BRAF Mutant Lung Cancer: Programmed Death Ligand 1 Expression, Tumor Mutational Burden, Microsatellite Instability Status, and Response to Immune Check-Point Inhibitors.

Abstract

The efficacy of immune checkpoint inhibitors (ICPi) in BRAF mutant NSCLC is unknown. Multi-institutional retrospective chart review identified 39 patients with BRAF mutant NSCLC. The patients were divided into two groups: V600E (group A, n= 21) and non-V600E (group B, n= 18). Programmed death ligand 1 (PD-L1) expression, tumor mutational burden (TMB) and microsatellite instability status were assessed in 29 (74%), 11 (28%), and 12 (31%) patients, respectively. Objective response rate, progression-free survival (PFS) with ICPi, and overall survival were analyzed. High (≥50%), intermediate (1-49%), and no (<1%) PD-L1 expression was observed in 8 of 19 (42%), 6 of 19 (32%), 5 of 19 (26%), and 5 of 10 (50%), 1 of 10 (10%), and 4 of 10 (40%) cases in groups A and B, respectively. Two tumors in group A showed high TMB (25%); none were microsatellite instability status-high. Twenty-two patients (group A, n= 12; group B, n= 10) received ICPi. Objective response rate with ICPi was 25%and 33% in groups A and B, respectively (p= 1.0).
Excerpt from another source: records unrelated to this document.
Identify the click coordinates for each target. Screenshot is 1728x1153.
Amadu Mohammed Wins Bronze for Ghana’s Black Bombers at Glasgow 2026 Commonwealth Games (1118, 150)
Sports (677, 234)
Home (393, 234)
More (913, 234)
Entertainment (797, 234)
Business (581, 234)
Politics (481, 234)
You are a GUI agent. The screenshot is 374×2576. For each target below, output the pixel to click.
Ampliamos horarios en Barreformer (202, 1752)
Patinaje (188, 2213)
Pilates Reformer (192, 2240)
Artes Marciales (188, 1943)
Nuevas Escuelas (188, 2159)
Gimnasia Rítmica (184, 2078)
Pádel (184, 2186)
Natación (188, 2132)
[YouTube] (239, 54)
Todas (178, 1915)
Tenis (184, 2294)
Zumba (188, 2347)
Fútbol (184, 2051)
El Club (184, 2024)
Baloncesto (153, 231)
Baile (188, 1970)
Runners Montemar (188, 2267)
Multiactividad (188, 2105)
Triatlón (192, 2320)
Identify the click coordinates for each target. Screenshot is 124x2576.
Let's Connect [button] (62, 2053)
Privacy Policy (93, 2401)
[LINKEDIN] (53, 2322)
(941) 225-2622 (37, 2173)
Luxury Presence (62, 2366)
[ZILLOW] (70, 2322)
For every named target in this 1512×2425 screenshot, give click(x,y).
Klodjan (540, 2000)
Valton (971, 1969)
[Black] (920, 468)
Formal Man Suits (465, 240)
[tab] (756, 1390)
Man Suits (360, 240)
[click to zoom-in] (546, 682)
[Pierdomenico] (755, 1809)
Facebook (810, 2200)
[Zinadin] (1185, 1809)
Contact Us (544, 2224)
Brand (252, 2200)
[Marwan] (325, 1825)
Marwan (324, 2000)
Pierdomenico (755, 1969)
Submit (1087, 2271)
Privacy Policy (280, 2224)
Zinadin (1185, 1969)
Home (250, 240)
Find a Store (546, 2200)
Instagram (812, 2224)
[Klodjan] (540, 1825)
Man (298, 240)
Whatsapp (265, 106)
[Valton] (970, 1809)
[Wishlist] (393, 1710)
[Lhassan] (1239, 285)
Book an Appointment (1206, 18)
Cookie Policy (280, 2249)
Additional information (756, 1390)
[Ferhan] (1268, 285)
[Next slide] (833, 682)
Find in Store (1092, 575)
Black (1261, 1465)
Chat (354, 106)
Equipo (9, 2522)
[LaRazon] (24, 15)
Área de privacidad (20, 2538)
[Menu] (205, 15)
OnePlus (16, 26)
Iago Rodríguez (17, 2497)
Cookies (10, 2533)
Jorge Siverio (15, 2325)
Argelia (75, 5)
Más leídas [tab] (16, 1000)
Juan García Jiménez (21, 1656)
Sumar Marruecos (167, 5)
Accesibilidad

Median PFS with ICPi was 3.7 months (95% confidence interval [CI]: 1.6-6.6), and 4.1 months (95% CI: 0.1-19.6) ingroups A and B, respectively (log-rank test= 0.81, p=0.37). Neither BRAF mutation type nor PD-L1 expression affected the response probability/PFS. Median overall survival was not reached (95% CI: 13-NR) and comprised 21.1months (95% CI: 1.8-NR) for patients who were and were not exposed to ICPi, respectively (log-rank test= 5.58, p= 0.018). BRAF mutant NSCLC is associated with high level of PD-L1 expression, low/intermediate TMB and microsatellite-stable status. ICPi have favorable activity both in BRAF V600E and BRAF non-V600E mutant NSCLC.